- [Required work]: Return each line of the records below in which the string "Task" turns up.

(Records from a dataset)
▶

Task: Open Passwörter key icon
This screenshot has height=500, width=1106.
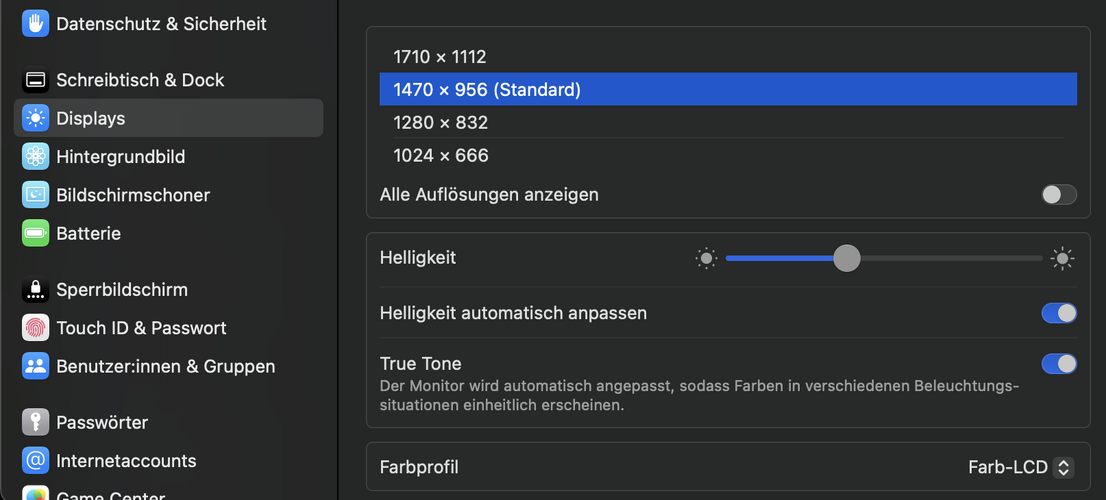Action: (35, 422)
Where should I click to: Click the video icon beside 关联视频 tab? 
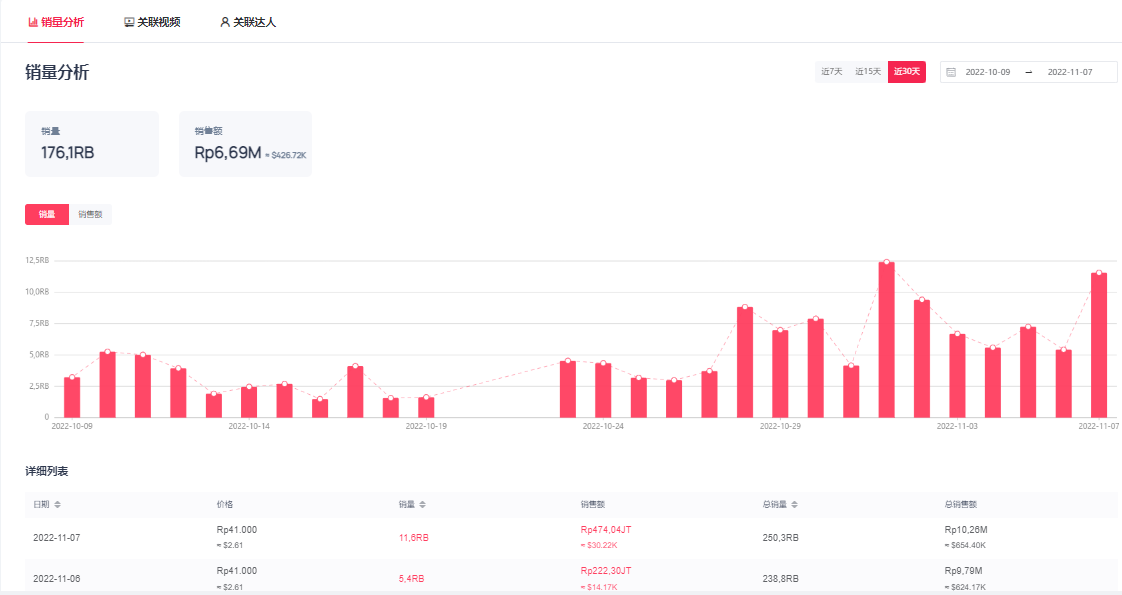coord(129,22)
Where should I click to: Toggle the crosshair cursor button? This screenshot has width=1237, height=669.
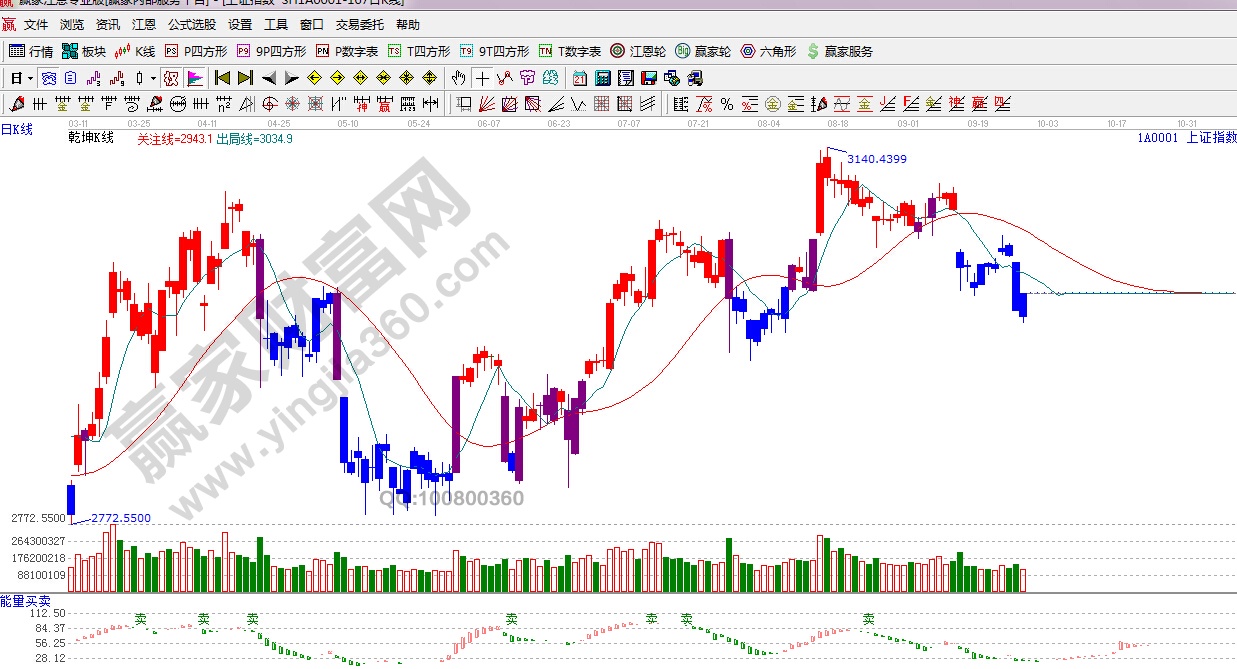tap(482, 78)
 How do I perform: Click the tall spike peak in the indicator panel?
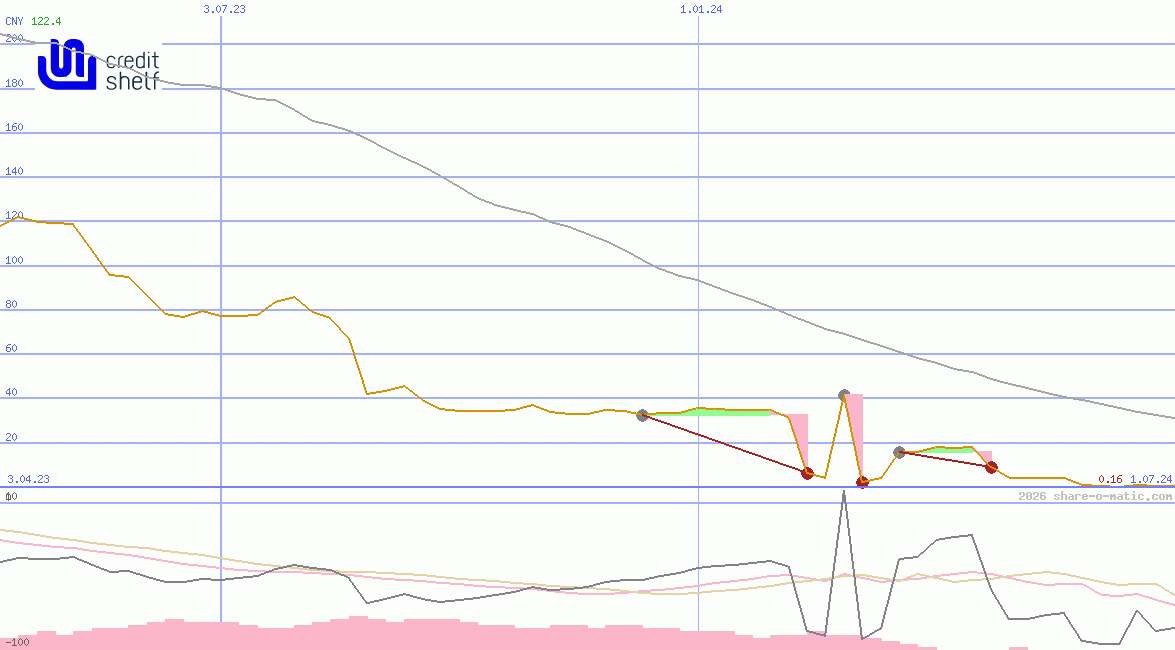[844, 494]
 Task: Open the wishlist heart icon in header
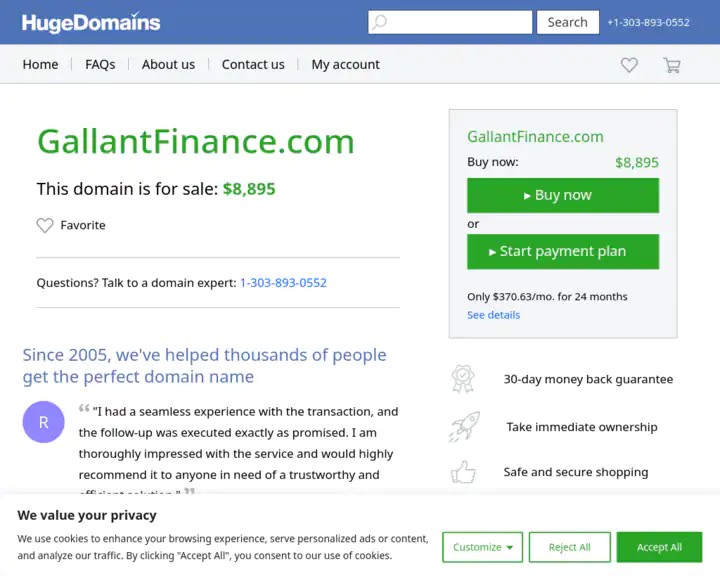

◀

- [Result]:
Task: Open Passwörter key icon
 Task: Open the wishlist heart icon in header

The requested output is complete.